C’est donc par ce biais que les victimes demandent des comptes à l’État français durant la dernière décennie : elle le font en mettant en accusation des hommes ayant occupé des postes à responsabilité en 1940-44. Mais elles réclament aussi des comptes « symboliques ». Car tandis que la République fédérale d’Allemagne se reconnaît, dès 1951, « comptable » de ce qu’a fait le IIIe Reich, la vision gaulliste, qui perdure globalement jusque dans les années 1990, considère 1940-1944 comme une « parenthèse ». L’ « État français » de Vichy ayant démis et répudié la République, la « France » survit ailleurs que dans l’appareil du pouvoir, dans la Résistance intérieure et extérieure. Elle survit enfin dans une « certaine idée » de la Nation, historiquement et de fait divisée, une de ses parties ayant perpétré des actes déviants par rapport aux règles qu’elle s’était prescrites, mais bientôt réunifiée avec l’épuration et la restauration de la République au lendemain de la guerre. Ainsi le crime national reste sans auteur, du moins sans auteur étatique, mis entre parenthèses, ou entre guillemets (l’ « État français » de Vichy), car il est « cet événement incompatible avec les représentations constitutives de l’identité nationale ».


L’ordonnance de 1944 rétablissant la République a été la traduction juridique d’un mouvement qui perdure jusqu’à aujourd’hui : celui d’une dissociation schizophrénique entre l’État agissant sur le réel à travers le pouvoir de son appareil, et sa position symbolique de gardien des principes universels. Il n’est rien de plus banal que ce dédoublement au sein des nations occidentales. La RFA par exemple a mis en place dès les années 50 une véritable « double stratégie » consistant à se démarquer du nazisme sur les plans symbolique et politique en proclamant l’importance désormais des valeurs démocratiques ainsi que son rejet des valeurs du IIIe Reich, tout en réintégrant d’anciens nazis dans la vie politique et économique. Mais ce dédoublement prend en France une coloration particulière, que l’on peut directement rattacher au système de représentations sur lequel s’est construite la nation française depuis 1789, tel qu’il a été étudié par P. Bouretz. Vichy et la collaboration d’État dans le génocide des Juifs conçus comme une parenthèse incongrue dans une histoire de la nation dominée par les principes « universels », rendent impensable pendant très longtemps la mise en cause de la France au travers de ses dirigeants politiques, de son administration, ou même de comportements collectifs. Ils rendent la parole officielle prudente, et déterminent sa rhétorique.
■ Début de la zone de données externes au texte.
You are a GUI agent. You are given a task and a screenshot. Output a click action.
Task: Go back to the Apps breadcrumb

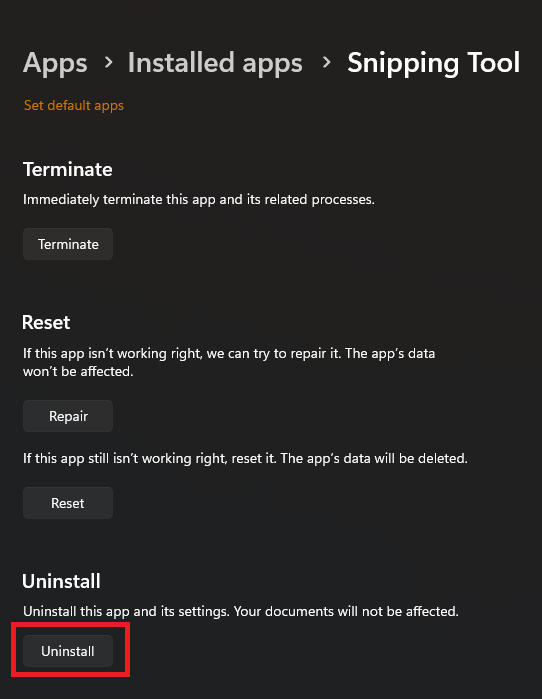click(x=55, y=63)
C’est donc seulement dans les années 1990, sous la pression de l’opinion publique, et de la communauté juive en particulier, que l’État français est sommé de remettre en question la mise entre parenthèses de l’ « État français ».


C’est à l’occasion du procès de Klaus Barbie (1987), initié par les époux Klarsfeld, qu’est formulé le « devoir de mémoire » relatif à la Shoah, et non plus seulement au phénomène global de la déportation. C’est à ce moment que les rescapés du génocide acquièrent, à travers les témoignages entendus au procès et relayés par les médias, une visibilité sociale qui leur permet de sortir du mutisme où ils étaient cantonnés depuis la Libération. Le « devoir de mémoire » s’exerce ici au nom de la légitimité d’une demande de réparation pour les persécutions endurées, et se donne pour but « pédagogique » de tirer des leçons de cet épisode de l’histoire nationale. Le procès Barbie revêt sur ces deux points un rôle comparable au procès Eichmann en Israël.


Aujourd’hui est peut-être arrivée l’heure d’un possible bilan de ce qui s’annonce comme la phase ultime d’un cycle décrit par Annette Wieviorka. Car en 2002, on peut dire que les derniers témoins directs sont en train de disparaître, et que leur disparition entraînera de fait la fin de l’ « ère du témoignage » de la Shoah. Cette dernière phase serait celle d’une mise en évidence de la responsabilité de l’État, les plus hautes autorités et les gouvernants ayant été interpellés par les victimes et leurs descendants. Comme le fait remarquer Olivier Lalieu, les critiques adressées aujourd’hui à l’encontre du devoir de mémoire traduisent à la fois « son passage de la sphère des victimes au pouvoir politique et à la société dans son ensemble » et « son recentrage sur la Shoah. »

 

La commémoration du Vél’ d’Hiv’ : « …ne lui demandez pas de comptes, à cette République ! »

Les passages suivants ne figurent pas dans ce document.